An Open Window of Opportunity for the Persistent
Bluetooth and Wi-Fi communication between wearable devices and paired smartphones is another area of vulnerability for enterprise data. Recently, security firm BitDefender demonstrated that the Bluetooth communication between Android devices and smartphones could be deciphered using brute-force attacks. Rather than focusing in on software vulnerabilities, hackers opt for persistent trial and error, trying username and password combinations until they crack the code and are able to access contents stored on devices.
Solution: Businesses should consider restricting wearable device capabilities that pose the most risk, including disabling certain features and restricting where in the organization wearable technology will be allowed or prohibited.
Black Market Data
A major concern for individuals is the sale of sensitive information tracked by wearable devices. Such data is highly sought after by third-party advertisers and marketers. Additionally, data transfers between parties have the potential to be intercepted by hackers.
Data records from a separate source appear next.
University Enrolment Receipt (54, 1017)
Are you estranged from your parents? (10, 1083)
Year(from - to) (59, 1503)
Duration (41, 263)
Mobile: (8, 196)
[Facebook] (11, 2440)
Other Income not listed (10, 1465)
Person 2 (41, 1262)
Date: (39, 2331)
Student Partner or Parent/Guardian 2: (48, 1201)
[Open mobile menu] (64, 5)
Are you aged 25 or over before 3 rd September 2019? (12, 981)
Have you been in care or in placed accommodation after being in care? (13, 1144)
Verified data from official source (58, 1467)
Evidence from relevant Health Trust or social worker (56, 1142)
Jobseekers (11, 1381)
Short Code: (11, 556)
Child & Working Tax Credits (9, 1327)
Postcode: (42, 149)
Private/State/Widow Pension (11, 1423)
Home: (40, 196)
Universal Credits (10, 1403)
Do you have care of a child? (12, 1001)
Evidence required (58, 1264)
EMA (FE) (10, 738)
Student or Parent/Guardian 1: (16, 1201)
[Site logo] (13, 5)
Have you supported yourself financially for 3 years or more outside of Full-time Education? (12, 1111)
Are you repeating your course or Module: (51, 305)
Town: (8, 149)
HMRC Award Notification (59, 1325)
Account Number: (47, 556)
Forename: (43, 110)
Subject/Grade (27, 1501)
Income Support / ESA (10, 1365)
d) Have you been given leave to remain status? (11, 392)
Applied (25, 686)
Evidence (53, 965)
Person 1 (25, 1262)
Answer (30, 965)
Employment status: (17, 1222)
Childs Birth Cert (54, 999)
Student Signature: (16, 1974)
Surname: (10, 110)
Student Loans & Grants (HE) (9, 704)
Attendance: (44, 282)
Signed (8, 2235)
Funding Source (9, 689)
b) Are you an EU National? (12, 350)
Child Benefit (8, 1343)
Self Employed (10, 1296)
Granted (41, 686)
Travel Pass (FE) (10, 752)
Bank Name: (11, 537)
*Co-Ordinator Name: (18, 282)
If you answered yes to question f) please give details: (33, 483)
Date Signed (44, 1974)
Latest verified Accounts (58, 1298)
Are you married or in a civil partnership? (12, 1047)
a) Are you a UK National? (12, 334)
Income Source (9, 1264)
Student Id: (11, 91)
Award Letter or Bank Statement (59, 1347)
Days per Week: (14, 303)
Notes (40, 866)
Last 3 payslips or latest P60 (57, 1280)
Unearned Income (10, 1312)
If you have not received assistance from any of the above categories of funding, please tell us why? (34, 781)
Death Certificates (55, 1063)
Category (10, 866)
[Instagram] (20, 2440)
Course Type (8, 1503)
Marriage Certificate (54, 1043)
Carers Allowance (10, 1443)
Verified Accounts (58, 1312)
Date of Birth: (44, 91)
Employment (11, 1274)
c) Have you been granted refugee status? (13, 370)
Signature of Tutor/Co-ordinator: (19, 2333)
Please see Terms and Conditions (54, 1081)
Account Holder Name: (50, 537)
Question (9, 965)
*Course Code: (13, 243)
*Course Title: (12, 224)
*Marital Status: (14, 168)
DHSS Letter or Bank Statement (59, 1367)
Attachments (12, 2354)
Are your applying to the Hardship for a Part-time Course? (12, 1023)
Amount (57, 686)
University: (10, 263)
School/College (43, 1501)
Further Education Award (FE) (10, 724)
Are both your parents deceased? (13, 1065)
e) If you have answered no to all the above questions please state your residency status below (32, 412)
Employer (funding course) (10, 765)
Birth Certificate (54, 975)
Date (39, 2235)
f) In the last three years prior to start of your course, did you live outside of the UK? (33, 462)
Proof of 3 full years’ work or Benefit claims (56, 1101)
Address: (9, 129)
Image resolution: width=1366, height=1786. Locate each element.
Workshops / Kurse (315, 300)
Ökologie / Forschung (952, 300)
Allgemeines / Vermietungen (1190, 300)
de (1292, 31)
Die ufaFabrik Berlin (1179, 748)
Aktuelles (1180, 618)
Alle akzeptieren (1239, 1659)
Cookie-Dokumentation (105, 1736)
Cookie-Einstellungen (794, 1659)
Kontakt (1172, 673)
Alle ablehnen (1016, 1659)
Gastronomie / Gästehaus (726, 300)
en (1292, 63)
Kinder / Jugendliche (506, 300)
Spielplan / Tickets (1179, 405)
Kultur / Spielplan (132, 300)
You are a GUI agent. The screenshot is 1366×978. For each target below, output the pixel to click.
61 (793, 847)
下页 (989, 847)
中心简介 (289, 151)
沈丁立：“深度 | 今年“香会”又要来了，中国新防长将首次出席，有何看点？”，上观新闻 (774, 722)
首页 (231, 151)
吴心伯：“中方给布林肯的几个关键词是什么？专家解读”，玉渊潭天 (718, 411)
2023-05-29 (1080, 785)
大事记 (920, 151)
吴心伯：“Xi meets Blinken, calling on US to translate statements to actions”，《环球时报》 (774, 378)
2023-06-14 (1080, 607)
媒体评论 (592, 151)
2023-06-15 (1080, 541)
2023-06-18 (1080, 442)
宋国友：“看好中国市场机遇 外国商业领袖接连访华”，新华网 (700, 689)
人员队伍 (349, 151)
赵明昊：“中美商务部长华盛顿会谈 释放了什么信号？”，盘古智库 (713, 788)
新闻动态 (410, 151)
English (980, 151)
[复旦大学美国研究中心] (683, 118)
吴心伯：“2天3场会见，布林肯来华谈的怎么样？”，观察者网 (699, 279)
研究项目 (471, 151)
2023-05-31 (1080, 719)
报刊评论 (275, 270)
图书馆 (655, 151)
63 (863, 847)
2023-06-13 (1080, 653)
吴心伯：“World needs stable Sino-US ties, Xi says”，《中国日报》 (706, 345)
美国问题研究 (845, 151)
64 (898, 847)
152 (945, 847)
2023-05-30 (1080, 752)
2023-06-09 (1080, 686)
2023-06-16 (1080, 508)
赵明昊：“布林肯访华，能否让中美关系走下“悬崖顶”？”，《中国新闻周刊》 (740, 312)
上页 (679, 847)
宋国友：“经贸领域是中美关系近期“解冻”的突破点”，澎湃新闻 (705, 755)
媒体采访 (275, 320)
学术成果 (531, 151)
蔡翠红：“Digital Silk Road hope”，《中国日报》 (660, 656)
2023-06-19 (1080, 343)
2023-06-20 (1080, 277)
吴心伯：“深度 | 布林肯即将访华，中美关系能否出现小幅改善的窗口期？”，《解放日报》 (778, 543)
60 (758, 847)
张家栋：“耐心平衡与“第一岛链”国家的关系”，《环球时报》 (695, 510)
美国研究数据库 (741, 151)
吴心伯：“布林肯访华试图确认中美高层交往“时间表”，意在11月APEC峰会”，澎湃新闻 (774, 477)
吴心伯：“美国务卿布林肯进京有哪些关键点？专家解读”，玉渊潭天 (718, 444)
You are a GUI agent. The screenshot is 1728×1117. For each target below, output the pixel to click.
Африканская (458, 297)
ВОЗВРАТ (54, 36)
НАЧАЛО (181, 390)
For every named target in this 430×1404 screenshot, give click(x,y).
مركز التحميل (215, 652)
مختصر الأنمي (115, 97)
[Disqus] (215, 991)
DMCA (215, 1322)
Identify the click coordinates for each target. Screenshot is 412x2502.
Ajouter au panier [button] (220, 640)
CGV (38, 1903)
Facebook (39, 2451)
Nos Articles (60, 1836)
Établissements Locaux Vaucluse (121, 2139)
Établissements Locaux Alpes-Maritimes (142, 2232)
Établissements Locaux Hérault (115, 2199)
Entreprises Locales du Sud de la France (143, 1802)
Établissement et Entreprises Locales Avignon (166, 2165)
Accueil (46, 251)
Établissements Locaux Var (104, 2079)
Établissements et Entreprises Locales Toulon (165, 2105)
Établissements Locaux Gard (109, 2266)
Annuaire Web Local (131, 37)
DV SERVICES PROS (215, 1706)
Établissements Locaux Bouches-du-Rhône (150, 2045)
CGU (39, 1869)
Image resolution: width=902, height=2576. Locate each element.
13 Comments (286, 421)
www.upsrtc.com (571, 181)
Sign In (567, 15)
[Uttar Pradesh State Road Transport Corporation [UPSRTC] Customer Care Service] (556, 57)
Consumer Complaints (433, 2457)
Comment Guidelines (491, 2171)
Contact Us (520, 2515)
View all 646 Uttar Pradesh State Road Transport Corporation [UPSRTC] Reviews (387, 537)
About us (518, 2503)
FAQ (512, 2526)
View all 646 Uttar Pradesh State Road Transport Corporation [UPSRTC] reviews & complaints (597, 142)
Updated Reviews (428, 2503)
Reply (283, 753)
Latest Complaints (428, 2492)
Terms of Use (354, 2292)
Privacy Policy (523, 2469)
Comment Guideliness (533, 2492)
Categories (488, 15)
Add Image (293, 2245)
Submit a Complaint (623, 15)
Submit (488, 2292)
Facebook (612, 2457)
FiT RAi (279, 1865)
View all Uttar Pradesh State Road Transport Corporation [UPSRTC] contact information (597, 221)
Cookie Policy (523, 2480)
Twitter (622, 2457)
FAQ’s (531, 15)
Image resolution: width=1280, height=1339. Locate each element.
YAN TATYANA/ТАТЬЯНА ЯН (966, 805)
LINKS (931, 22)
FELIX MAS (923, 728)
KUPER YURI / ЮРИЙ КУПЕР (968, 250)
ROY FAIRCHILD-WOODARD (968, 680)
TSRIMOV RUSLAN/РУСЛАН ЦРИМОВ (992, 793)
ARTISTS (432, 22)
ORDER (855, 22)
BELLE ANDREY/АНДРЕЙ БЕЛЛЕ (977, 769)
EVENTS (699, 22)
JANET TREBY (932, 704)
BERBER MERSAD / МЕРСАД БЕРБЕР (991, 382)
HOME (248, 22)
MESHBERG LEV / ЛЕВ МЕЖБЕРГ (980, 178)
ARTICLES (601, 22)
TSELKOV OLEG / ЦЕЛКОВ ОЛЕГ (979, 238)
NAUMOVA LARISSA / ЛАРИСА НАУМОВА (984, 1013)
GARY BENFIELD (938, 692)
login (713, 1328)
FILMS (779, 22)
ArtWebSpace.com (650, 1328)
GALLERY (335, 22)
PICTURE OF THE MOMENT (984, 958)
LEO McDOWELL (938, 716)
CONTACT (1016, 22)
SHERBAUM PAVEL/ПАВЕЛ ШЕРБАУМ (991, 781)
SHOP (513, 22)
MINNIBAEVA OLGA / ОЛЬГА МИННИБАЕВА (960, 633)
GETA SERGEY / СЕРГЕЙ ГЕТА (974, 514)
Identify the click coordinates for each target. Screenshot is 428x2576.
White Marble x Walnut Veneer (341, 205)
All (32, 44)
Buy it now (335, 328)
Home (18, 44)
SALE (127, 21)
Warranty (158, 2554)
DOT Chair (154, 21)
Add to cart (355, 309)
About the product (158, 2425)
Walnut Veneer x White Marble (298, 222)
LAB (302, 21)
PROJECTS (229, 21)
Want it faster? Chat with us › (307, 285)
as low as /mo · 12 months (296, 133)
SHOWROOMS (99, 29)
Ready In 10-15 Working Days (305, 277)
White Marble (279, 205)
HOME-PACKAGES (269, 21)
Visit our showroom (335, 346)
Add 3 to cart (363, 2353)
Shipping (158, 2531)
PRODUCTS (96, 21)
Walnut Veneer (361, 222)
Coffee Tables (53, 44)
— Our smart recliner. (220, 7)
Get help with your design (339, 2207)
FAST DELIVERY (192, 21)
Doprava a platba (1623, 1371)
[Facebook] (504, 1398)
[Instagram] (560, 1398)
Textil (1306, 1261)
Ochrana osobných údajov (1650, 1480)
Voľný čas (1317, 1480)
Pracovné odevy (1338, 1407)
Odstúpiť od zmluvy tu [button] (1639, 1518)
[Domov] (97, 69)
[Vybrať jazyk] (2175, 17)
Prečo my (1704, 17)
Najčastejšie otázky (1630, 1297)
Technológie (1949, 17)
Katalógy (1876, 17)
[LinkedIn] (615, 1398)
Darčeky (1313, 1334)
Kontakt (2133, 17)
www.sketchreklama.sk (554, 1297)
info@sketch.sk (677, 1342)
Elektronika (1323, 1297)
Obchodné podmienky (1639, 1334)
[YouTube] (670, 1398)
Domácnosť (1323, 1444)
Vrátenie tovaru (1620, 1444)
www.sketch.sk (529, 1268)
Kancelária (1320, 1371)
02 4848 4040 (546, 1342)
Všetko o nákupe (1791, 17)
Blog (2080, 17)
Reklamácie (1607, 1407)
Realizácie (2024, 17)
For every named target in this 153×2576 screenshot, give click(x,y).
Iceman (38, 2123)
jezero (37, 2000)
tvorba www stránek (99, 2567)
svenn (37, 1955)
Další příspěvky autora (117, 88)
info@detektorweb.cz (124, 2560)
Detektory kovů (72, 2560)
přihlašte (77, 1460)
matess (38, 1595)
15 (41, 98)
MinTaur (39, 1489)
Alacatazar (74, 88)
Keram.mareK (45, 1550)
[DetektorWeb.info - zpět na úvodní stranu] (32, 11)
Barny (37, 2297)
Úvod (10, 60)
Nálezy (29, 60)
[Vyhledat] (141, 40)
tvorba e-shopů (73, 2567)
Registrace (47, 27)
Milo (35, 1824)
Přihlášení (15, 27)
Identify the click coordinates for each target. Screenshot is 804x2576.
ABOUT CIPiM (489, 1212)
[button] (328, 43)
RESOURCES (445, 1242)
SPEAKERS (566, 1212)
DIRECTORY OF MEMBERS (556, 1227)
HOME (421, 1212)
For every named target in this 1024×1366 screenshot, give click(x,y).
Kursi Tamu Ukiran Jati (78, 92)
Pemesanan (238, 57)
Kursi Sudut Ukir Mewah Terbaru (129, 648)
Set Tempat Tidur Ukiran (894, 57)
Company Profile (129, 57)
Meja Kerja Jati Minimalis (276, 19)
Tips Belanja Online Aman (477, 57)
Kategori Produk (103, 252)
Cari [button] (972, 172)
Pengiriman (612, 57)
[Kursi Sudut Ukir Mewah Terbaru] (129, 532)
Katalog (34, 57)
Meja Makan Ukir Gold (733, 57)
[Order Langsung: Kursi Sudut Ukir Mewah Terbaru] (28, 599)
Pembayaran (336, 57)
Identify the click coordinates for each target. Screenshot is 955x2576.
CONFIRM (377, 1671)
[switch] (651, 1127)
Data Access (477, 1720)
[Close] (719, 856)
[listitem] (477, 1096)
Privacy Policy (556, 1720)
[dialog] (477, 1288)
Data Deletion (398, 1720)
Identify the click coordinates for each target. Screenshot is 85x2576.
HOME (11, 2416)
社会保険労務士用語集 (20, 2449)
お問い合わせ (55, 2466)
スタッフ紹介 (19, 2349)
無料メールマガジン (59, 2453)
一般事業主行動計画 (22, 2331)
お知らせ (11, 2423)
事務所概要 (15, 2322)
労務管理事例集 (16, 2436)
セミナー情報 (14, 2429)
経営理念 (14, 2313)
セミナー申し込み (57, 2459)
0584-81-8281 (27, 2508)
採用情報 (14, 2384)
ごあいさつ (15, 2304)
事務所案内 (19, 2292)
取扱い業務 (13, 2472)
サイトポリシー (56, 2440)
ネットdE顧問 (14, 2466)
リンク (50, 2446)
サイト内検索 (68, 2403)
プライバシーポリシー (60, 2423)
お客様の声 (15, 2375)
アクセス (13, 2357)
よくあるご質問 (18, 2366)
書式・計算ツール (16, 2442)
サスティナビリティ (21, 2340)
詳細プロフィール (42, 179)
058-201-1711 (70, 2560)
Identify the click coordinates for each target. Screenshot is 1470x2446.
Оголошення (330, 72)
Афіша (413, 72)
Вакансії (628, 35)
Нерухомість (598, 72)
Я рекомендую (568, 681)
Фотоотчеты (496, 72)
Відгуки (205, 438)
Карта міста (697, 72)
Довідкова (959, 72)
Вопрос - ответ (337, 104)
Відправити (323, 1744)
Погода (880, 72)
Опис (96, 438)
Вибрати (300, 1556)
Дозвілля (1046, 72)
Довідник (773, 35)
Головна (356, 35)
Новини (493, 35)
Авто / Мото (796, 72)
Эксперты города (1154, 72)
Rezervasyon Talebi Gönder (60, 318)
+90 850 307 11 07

Solution: IT departments need to keep security top of mind. IT app developers have the option to build their apps from the ground up with a strong focus on security using robust data encryption to prevent hackers from accessing data.
Where Are My Keys?!
Would you share your house keys with your neighborhood? Probably not. The same mindset should apply to your data. When storing information in a public cloud, enterprise data is placed at risk since encryption keys are also in the hands of the cloud service providers and architects.
Solution: Whether information is being stored via smartphones or wearables, organizations should be aware of the risks associated when using the public cloud. Enterprises should consider facilitating a private cloud on-premise storage solution that guarantees ownership of encryption keys for maximum protection and control over stored data.